(Records drawn from a dataset)
************
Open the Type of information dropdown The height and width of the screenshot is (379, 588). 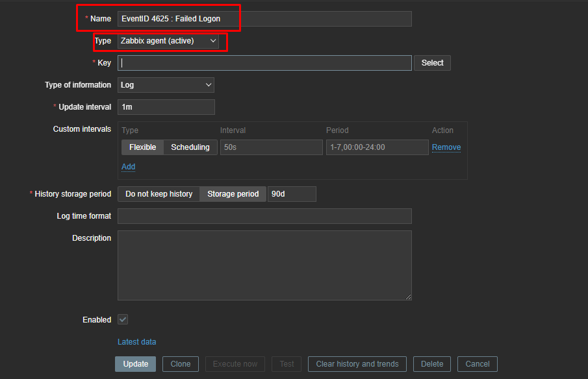click(165, 84)
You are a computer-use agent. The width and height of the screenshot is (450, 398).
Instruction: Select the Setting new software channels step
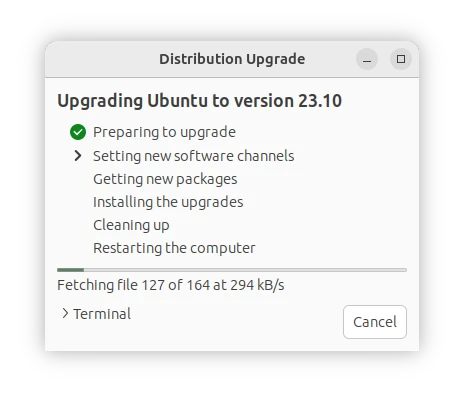194,156
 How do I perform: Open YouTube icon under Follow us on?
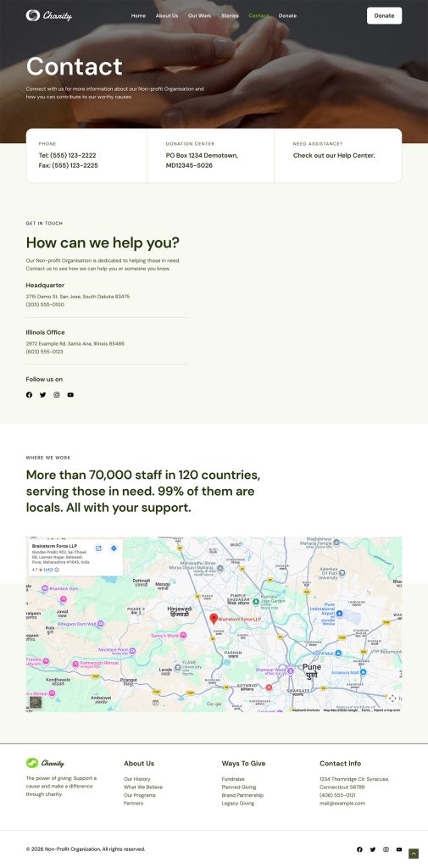(70, 395)
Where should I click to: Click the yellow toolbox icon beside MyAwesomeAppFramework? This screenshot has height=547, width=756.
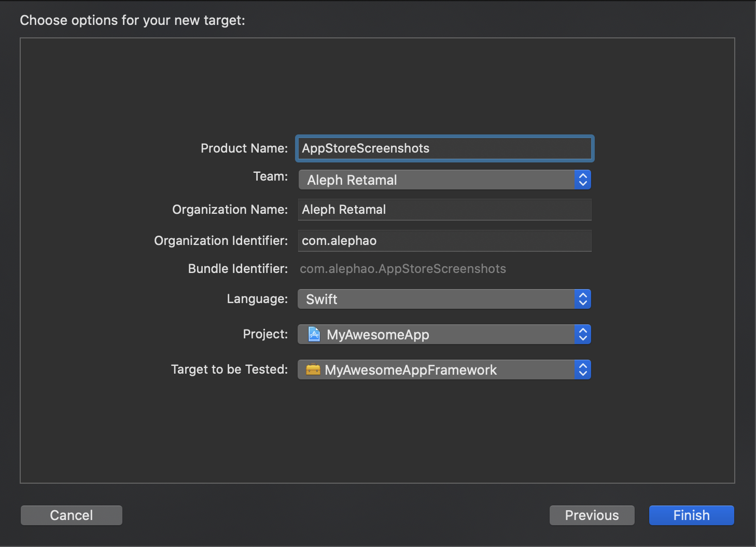pyautogui.click(x=313, y=370)
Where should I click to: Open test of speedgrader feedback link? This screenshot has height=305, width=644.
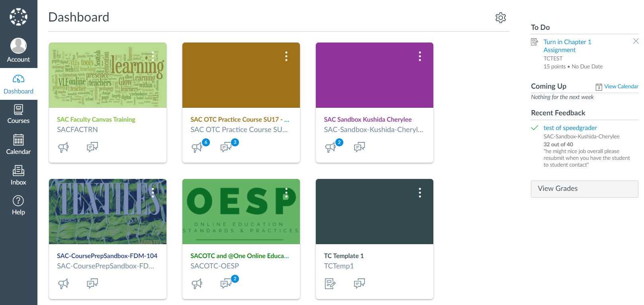click(570, 128)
************
◆ TASK ITEM ◆
Leave the pictures out. Extract exactly the lines running from the one with "Where should I click to: Open" through the last entry, both ends included.

◆ RESPONSE ◆
Where should I click to: Open test of speedgrader feedback link? This screenshot has height=305, width=644.
click(570, 128)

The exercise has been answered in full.